* _What this task involves_: Please find the lines in the following records that hold "Conditions", and copy them.

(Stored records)
◇ ◇ ◇

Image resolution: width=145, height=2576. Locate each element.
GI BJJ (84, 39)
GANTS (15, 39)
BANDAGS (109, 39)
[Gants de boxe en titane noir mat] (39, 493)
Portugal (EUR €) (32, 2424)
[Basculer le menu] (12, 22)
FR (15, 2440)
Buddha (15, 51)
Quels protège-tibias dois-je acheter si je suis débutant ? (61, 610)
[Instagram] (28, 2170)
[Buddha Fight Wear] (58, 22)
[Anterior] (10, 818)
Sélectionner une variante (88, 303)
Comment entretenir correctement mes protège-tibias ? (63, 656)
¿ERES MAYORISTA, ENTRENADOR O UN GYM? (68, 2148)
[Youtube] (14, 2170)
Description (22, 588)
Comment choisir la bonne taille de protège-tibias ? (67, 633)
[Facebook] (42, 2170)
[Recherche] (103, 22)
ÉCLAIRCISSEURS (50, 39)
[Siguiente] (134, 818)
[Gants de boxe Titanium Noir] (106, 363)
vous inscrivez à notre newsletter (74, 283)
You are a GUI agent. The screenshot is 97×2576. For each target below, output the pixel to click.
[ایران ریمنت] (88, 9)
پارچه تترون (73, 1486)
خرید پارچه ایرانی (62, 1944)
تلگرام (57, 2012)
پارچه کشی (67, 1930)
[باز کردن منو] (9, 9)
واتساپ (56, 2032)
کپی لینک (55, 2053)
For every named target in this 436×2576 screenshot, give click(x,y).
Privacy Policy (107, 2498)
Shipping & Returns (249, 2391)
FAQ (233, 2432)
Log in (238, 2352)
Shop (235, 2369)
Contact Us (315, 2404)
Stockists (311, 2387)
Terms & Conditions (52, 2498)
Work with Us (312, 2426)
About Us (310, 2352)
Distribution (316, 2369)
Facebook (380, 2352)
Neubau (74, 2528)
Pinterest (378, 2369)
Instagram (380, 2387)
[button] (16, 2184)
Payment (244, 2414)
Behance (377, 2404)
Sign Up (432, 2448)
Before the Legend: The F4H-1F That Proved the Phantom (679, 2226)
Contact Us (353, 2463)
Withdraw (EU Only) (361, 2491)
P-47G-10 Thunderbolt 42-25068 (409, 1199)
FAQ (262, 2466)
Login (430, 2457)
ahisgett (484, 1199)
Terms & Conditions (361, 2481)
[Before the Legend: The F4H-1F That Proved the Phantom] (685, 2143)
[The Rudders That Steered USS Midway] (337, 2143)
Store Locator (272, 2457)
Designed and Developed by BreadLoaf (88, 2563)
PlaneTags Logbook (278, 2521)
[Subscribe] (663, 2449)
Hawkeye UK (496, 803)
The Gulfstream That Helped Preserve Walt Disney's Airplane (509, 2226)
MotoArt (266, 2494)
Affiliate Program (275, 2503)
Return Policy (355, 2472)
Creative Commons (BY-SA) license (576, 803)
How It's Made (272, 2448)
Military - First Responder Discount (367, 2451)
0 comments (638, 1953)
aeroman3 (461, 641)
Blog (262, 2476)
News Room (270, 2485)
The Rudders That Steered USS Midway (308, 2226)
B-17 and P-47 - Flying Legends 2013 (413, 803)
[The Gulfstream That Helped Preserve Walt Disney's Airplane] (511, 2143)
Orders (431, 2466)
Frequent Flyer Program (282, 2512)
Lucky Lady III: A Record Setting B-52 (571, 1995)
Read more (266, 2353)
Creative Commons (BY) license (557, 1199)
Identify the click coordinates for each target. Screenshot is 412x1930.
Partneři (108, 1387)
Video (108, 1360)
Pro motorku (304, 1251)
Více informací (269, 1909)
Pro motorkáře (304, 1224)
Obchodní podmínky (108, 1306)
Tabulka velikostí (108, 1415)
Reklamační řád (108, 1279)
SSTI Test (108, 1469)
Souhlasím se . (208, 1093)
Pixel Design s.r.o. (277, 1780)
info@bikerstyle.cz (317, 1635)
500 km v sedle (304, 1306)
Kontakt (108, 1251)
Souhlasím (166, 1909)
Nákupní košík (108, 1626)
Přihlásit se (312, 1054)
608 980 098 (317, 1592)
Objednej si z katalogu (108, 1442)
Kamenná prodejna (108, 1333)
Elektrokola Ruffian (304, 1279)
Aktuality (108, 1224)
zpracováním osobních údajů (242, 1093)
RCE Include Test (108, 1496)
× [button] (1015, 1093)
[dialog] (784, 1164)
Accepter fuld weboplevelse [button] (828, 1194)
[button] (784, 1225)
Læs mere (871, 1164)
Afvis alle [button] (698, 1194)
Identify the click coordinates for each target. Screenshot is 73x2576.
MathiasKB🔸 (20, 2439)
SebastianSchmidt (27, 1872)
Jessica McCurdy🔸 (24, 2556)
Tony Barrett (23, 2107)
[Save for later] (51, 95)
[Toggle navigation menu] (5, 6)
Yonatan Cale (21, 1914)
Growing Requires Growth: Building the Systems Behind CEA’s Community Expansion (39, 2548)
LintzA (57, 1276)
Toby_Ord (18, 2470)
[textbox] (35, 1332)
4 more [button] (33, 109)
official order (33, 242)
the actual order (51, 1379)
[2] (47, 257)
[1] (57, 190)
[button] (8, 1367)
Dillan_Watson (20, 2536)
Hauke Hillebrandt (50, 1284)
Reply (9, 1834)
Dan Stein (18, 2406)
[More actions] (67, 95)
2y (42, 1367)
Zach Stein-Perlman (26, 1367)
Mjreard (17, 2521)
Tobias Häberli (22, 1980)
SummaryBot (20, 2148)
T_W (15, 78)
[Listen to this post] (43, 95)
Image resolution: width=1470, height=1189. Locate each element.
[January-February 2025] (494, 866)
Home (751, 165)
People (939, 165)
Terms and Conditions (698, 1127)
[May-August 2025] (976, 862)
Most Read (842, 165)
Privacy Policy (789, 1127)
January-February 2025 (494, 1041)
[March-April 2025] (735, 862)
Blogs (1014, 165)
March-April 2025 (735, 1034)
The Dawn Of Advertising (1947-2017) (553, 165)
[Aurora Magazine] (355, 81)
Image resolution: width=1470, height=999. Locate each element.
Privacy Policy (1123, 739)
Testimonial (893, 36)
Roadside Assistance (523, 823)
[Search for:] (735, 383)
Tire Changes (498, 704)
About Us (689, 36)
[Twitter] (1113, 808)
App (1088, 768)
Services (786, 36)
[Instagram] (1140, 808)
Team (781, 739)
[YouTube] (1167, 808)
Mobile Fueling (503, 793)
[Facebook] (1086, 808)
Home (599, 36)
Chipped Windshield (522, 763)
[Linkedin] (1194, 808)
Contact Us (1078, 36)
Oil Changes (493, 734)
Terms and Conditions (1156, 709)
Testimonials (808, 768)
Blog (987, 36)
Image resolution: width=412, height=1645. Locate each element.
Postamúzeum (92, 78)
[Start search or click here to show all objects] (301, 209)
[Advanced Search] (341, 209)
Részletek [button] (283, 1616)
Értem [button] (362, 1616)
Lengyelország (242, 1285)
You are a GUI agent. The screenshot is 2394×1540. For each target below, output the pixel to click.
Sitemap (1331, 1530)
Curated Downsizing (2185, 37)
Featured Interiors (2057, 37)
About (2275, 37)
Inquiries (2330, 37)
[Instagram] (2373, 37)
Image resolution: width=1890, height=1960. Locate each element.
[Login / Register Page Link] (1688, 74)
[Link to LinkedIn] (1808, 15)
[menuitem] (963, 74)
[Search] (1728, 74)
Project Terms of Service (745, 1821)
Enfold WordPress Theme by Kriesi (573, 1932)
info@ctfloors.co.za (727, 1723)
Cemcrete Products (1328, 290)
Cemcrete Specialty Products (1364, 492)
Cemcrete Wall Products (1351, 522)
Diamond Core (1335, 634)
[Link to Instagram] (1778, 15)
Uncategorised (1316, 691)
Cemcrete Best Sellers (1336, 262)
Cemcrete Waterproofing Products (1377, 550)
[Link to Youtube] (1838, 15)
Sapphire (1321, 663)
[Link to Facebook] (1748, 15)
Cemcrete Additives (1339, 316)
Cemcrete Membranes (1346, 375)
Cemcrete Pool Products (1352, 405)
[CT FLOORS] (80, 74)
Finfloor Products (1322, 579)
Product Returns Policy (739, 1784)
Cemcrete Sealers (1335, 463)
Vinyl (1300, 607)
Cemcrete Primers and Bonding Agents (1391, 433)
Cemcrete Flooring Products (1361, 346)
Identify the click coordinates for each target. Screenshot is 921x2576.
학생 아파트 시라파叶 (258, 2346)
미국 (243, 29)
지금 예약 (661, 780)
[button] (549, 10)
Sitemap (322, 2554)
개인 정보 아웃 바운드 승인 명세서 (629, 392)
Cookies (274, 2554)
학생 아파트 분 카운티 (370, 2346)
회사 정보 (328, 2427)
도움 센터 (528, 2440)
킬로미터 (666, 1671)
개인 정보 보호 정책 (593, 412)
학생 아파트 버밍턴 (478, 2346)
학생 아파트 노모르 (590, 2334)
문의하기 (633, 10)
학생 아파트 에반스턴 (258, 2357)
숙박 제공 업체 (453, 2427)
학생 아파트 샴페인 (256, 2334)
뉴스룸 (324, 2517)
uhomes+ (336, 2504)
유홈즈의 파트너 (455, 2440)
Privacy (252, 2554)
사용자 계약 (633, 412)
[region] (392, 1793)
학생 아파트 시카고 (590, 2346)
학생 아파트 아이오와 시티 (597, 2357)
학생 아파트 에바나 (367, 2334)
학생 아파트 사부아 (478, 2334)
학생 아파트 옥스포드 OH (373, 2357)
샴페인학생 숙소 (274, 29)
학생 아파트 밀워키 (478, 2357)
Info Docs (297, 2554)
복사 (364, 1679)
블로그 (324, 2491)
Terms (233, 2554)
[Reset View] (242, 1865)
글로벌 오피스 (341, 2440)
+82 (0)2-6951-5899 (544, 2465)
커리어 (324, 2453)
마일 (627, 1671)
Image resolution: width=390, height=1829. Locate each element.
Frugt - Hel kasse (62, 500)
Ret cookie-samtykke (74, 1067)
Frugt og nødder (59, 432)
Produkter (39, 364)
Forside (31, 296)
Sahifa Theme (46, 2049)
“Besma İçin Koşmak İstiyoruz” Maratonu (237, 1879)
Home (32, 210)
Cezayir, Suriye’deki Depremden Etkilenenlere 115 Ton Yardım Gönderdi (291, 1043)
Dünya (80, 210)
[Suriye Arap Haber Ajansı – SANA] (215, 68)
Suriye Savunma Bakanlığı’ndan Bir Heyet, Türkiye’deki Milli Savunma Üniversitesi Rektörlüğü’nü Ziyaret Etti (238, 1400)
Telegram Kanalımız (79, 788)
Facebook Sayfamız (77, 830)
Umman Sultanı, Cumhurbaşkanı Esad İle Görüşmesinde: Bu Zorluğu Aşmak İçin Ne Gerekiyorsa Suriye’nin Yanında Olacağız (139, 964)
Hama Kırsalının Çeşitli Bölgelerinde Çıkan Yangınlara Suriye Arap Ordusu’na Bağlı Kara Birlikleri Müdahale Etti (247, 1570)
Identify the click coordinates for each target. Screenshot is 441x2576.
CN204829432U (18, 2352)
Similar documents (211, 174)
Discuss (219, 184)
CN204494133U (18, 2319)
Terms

◇ ◇ ◇

* _Task result_:
Terms & Conditions (52, 2498)
Terms & Conditions (361, 2481)
Terms and Conditions (698, 1127)
Terms and Conditions (1156, 709)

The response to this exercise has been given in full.